Hopkins detailed some of her foundation’s work during a session titled Defining First Nations Experiences of Complex Trauma. That work is based on Indigenous knowledge.

“Our world view is rich with absolutely everything we need to live life in a good way,” she said. “But through colonization, all of those words you used to describe violence, colonization fits in there. It’s the experience that we have that we don’t even know is happening around us, but yet it settles within our being, like poison in our blood. And it informs the way we think, how we see life and how we interact with each other.”

Hopkins said governments have set Indigenous culture and knowledge aside when mandating services.

“The government has said to us ‘You have to use evidence.
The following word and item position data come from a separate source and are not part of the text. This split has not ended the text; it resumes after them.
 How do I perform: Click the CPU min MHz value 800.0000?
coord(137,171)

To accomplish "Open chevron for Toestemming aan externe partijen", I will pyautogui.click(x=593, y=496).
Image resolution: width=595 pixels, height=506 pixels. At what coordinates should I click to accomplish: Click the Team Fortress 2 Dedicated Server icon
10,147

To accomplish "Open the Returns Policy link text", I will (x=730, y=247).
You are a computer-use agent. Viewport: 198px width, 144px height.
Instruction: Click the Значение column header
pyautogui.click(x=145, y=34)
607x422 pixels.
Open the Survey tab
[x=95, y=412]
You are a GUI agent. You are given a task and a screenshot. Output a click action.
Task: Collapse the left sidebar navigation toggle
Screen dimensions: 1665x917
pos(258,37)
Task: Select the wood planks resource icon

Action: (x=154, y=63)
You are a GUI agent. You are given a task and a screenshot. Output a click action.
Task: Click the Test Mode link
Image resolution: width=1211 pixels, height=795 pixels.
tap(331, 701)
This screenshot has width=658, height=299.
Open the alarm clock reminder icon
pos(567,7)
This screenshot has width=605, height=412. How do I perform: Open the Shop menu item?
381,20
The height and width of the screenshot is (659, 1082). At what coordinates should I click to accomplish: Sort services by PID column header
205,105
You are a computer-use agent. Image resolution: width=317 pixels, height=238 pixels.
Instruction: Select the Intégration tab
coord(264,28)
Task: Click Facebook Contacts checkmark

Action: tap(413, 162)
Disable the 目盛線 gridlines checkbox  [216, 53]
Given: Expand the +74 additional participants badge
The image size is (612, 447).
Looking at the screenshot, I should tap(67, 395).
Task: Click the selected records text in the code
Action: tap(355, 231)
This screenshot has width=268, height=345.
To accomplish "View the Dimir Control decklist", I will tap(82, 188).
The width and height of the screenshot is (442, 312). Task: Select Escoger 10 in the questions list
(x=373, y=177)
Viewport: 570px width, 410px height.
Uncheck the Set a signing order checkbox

You have to have evidence based for the way you deliver healthcare or your wellness services,’” she said.

Hopkins said government officials have also inquired about qualifications of First Nations workforce.

“All of these things are talking about what informs and sets the foundation for how you’re going to facilitate wellness of your people,” she said. “But for a long time, we weren’t even talking about wellness. We were just talking about the problems.”

Hopkins said First Nations peoples have to deal with family violence and evictions as well as trauma, pain and suffering. But she said government policies that facilitate funding are based on problems.

“We address these kinds of challenges with First Nations and with government and we develop resources,” she said of the work her foundation does. “But we too want to make sure that our work is evidence based. We want to make sure that it’s evidence that makes a difference for us, that is meaningful to First Nations context and lives.”

A current project for foundation reps is developing a model of care for a community-based action on trauma. In line with that model is the development of resources that are going to be beneficial to First Nations people.

“One of those tools that we have is to inspire people and help First Nations people to recognize the expertise that they have,” she said, adding a working group has been established. “Their goal is to develop a model of care for addressing complex trauma in First Nations.”

Hopkins added there is no legitimate definition of complex trauma. And thus, an online literary review was conducted for items describing complex trauma.

“This is stage one of our literature review,” Hopkins said. “The next stage will be to review that material to define competencies.”

Those competencies include determining what knowledge is necessary in order to be able to facilitate a response and also determining the skills and the behaviours required.

“The definition of complex trauma sits in contrast to western definitions that isolate trauma within an individual and overlooking its collective and spiritual and relational dimensions,” Hopkins added.